## REQUIRED WORK
Write each of the following lines as a string in a JSON list, one string per line, skipping blank lines.

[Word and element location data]
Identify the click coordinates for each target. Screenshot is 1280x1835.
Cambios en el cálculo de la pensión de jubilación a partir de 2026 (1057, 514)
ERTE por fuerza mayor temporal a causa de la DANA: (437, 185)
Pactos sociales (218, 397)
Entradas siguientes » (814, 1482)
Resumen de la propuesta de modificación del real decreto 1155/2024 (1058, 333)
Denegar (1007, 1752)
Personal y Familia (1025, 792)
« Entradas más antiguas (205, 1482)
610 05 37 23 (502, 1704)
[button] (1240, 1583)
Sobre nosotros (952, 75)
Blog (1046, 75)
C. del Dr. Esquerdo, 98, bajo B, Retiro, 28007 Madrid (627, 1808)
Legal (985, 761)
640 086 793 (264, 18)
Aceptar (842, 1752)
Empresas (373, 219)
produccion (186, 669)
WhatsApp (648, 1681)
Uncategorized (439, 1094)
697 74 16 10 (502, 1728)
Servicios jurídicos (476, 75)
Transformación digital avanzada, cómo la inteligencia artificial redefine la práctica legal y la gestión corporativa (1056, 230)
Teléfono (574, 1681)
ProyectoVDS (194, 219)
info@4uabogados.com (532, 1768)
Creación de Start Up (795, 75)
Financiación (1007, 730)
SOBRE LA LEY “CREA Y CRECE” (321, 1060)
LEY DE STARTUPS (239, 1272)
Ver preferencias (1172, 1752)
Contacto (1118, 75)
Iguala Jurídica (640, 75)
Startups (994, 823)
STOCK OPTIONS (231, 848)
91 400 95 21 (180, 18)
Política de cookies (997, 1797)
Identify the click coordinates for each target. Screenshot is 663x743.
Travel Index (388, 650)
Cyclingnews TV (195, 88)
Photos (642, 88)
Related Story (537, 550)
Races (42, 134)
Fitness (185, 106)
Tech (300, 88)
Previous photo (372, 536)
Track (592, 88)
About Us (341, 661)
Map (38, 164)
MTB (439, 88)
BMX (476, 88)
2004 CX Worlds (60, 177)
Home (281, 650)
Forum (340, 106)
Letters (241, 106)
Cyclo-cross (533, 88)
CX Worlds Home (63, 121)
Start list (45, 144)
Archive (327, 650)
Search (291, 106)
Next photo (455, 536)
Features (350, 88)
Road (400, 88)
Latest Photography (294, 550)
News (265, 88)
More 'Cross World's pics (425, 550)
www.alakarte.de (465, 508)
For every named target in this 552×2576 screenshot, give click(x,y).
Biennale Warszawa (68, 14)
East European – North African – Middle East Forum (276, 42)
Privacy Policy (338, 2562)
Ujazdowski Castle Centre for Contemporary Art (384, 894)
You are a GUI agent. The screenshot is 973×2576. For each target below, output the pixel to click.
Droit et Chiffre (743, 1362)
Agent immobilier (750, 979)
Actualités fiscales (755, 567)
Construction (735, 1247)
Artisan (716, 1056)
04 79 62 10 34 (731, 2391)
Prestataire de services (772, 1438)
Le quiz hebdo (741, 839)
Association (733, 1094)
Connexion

## SOLUTION TO THE PROBLEM
[
  "Identify the click coordinates for each target. Screenshot is 1280x1835.",
  "Cambios en el cálculo de la pensión de jubilación a partir de 2026 (1057, 514)",
  "ERTE por fuerza mayor temporal a causa de la DANA: (437, 185)",
  "Pactos sociales (218, 397)",
  "Entradas siguientes » (814, 1482)",
  "Resumen de la propuesta de modificación del real decreto 1155/2024 (1058, 333)",
  "Denegar (1007, 1752)",
  "Personal y Familia (1025, 792)",
  "« Entradas más antiguas (205, 1482)",
  "610 05 37 23 (502, 1704)",
  "[button] (1240, 1583)",
  "Sobre nosotros (952, 75)",
  "Blog (1046, 75)",
  "C. del Dr. Esquerdo, 98, bajo B, Retiro, 28007 Madrid (627, 1808)",
  "Legal (985, 761)",
  "640 086 793 (264, 18)",
  "Aceptar (842, 1752)",
  "Empresas (373, 219)",
  "produccion (186, 669)",
  "WhatsApp (648, 1681)",
  "Uncategorized (439, 1094)",
  "697 74 16 10 (502, 1728)",
  "Servicios jurídicos (476, 75)",
  "Transformación digital avanzada, cómo la inteligencia artificial redefine la práctica legal y la gestión corporativa (1056, 230)",
  "Teléfono (574, 1681)",
  "ProyectoVDS (194, 219)",
  "info@4uabogados.com (532, 1768)",
  "Creación de Start Up (795, 75)",
  "Financiación (1007, 730)",
  "SOBRE LA LEY “CREA Y CRECE” (321, 1060)",
  "LEY DE STARTUPS (239, 1272)",
  "Ver preferencias (1172, 1752)",
  "Contacto (1118, 75)",
  "Iguala Jurídica (640, 75)",
  "Startups (994, 823)",
  "STOCK OPTIONS (231, 848)",
  "91 400 95 21 (180, 18)",
  "Política de cookies (997, 1797)",
  "Identify the click coordinates for each target. Screenshot is 663x743.",
  "Travel Index (388, 650)",
  "Cyclingnews TV (195, 88)",
  "Photos (642, 88)",
  "Related Story (537, 550)",
  "Races (42, 134)",
  "Fitness (185, 106)",
  "Tech (300, 88)",
  "Previous photo (372, 536)",
  "Track (592, 88)",
  "About Us (341, 661)",
  "Map (38, 164)",
  "MTB (439, 88)",
  "BMX (476, 88)",
  "2004 CX Worlds (60, 177)",
  "Home (281, 650)",
  "Forum (340, 106)",
  "Letters (241, 106)",
  "Cyclo-cross (533, 88)",
  "CX Worlds Home (63, 121)",
  "Start list (45, 144)",
  "Archive (327, 650)",
  "Search (291, 106)",
  "Next photo (455, 536)",
  "Features (350, 88)",
  "Road (400, 88)",
  "Latest Photography (294, 550)",
  "News (265, 88)",
  "More 'Cross World's pics (425, 550)",
  "www.alakarte.de (465, 508)",
  "For every named target in this 552×2576 screenshot, give click(x,y).",
  "Biennale Warszawa (68, 14)",
  "East European – North African – Middle East Forum (276, 42)",
  "Privacy Policy (338, 2562)",
  "Ujazdowski Castle Centre for Contemporary Art (384, 894)",
  "You are a GUI agent. The screenshot is 973×2576. For each target below, output the pixel to click.",
  "Droit et Chiffre (743, 1362)",
  "Agent immobilier (750, 979)",
  "Actualités fiscales (755, 567)",
  "Construction (735, 1247)",
  "Artisan (716, 1056)",
  "04 79 62 10 34 (731, 2391)",
  "Prestataire de services (772, 1438)",
  "Le quiz hebdo (741, 839)",
  "Association (733, 1094)",
  "Connexion"
]